На заре нашего века выходит уже целая плеяда музыкально одаренных и высокообразованных людей - продолжателей дела, начатого Глинкой, которые с энтузиазмом взялись за изучение и широкое использование мелодий церковных роспевов не только в качестве образцов для гармонизаций, но главным образом в качестве высшего критерия стиля, - критерия, властно определяющего и мелодический материал, и формы его многоголосного исполнения. К таковым относятся Н.М.Потулов, М.А.Балакирев, Е.С.Азеев, Д.Аллеманов, В.М.Металлов и целый ряд других. Однако самое веское и авторитетное слово в деле гармонизации и художественной обработки наших древних церковных роспевов, бесспорно, принадлежит А.Д.Кастальскому.

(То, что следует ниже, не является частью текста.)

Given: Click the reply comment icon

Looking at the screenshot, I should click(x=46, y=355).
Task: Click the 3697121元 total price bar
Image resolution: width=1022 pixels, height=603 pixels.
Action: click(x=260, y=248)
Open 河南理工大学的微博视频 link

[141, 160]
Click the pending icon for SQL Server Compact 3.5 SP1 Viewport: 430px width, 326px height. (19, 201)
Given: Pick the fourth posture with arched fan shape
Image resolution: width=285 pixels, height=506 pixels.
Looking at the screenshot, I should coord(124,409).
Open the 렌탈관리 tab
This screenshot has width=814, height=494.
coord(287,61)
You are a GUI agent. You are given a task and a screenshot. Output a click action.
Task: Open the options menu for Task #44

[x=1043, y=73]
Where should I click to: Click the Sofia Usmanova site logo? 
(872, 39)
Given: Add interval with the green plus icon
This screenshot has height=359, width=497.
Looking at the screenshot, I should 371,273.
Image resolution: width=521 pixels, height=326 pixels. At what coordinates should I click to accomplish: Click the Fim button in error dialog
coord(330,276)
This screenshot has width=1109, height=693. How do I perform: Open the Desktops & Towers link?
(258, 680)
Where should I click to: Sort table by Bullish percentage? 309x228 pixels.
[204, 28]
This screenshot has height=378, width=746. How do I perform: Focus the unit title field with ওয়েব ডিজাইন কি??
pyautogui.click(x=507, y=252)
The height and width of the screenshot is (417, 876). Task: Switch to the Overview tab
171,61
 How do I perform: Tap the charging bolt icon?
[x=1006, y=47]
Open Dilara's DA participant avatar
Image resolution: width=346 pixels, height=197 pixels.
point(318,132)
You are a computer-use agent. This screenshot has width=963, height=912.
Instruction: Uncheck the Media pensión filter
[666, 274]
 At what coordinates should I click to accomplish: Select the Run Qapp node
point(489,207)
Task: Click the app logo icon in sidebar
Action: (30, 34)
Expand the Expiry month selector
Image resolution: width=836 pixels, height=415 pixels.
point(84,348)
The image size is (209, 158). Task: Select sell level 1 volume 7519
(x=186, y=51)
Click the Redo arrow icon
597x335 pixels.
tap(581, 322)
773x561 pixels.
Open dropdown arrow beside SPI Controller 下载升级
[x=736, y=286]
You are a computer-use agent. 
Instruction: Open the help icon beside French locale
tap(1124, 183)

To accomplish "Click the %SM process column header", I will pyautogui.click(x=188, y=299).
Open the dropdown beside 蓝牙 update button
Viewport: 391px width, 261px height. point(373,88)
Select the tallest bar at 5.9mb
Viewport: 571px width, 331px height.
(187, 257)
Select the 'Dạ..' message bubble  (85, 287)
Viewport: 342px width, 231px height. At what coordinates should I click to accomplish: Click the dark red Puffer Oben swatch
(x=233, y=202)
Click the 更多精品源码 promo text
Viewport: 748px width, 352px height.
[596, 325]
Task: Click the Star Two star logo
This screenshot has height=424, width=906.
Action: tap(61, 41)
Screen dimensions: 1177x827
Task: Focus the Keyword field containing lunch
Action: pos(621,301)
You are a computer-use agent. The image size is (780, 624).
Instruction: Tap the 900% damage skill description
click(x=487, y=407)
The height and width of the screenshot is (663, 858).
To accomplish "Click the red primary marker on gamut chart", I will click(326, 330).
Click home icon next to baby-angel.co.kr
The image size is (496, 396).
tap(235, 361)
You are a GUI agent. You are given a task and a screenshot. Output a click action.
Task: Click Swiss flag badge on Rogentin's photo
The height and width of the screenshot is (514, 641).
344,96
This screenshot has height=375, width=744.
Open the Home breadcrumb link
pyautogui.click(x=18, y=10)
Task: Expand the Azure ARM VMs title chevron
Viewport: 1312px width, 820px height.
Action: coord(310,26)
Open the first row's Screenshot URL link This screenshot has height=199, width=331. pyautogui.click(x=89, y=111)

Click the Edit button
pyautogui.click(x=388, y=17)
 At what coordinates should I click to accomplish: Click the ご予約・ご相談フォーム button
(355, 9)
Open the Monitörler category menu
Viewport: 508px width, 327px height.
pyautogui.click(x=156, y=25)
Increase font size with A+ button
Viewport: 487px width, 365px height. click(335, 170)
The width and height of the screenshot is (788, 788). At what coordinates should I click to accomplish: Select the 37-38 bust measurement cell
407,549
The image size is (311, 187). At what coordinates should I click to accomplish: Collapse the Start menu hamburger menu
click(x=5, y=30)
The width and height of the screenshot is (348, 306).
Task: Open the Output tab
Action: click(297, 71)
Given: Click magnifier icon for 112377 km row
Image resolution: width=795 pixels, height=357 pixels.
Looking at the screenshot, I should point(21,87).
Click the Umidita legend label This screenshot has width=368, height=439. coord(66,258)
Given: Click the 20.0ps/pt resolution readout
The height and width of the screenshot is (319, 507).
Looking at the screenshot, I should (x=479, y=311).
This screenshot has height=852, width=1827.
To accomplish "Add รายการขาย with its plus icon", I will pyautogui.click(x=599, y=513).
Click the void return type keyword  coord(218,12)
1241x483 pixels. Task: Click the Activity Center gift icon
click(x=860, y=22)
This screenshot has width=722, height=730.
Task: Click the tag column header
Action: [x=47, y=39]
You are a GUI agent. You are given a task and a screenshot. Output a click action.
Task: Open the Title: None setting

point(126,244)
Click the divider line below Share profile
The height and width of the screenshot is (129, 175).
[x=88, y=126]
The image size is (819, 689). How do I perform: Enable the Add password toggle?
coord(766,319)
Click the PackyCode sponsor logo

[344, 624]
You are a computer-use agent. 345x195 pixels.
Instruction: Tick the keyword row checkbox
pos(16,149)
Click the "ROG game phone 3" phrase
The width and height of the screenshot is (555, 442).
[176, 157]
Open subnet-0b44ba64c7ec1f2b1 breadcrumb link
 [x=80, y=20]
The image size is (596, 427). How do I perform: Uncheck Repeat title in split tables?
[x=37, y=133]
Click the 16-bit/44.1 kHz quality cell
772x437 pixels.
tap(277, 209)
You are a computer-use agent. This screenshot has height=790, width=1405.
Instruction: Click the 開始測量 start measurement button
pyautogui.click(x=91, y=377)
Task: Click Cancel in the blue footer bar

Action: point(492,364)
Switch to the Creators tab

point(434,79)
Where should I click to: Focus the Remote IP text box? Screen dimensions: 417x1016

Этим, в сущности, и исчерпываются основные вопросы исторического развития русского православного церковного пения. Многое в этом процессе представляется еще неясным или вовсе темным, потому что о церковном пении, к сожалению, еще не существует у нас должного фундаментального исследования ни в историческом, ни в музыкальном отношении. Труды наших известных археологов церковного пения (Одоевского, Потулова, Ундольского, Разумовского, Металлова и др.) являются всего лишь отрывочными, эпизодическими исследованиями, научными набросками и собранием не совсем обобщенного материала, требующими самого серьезного изучения и систематизации.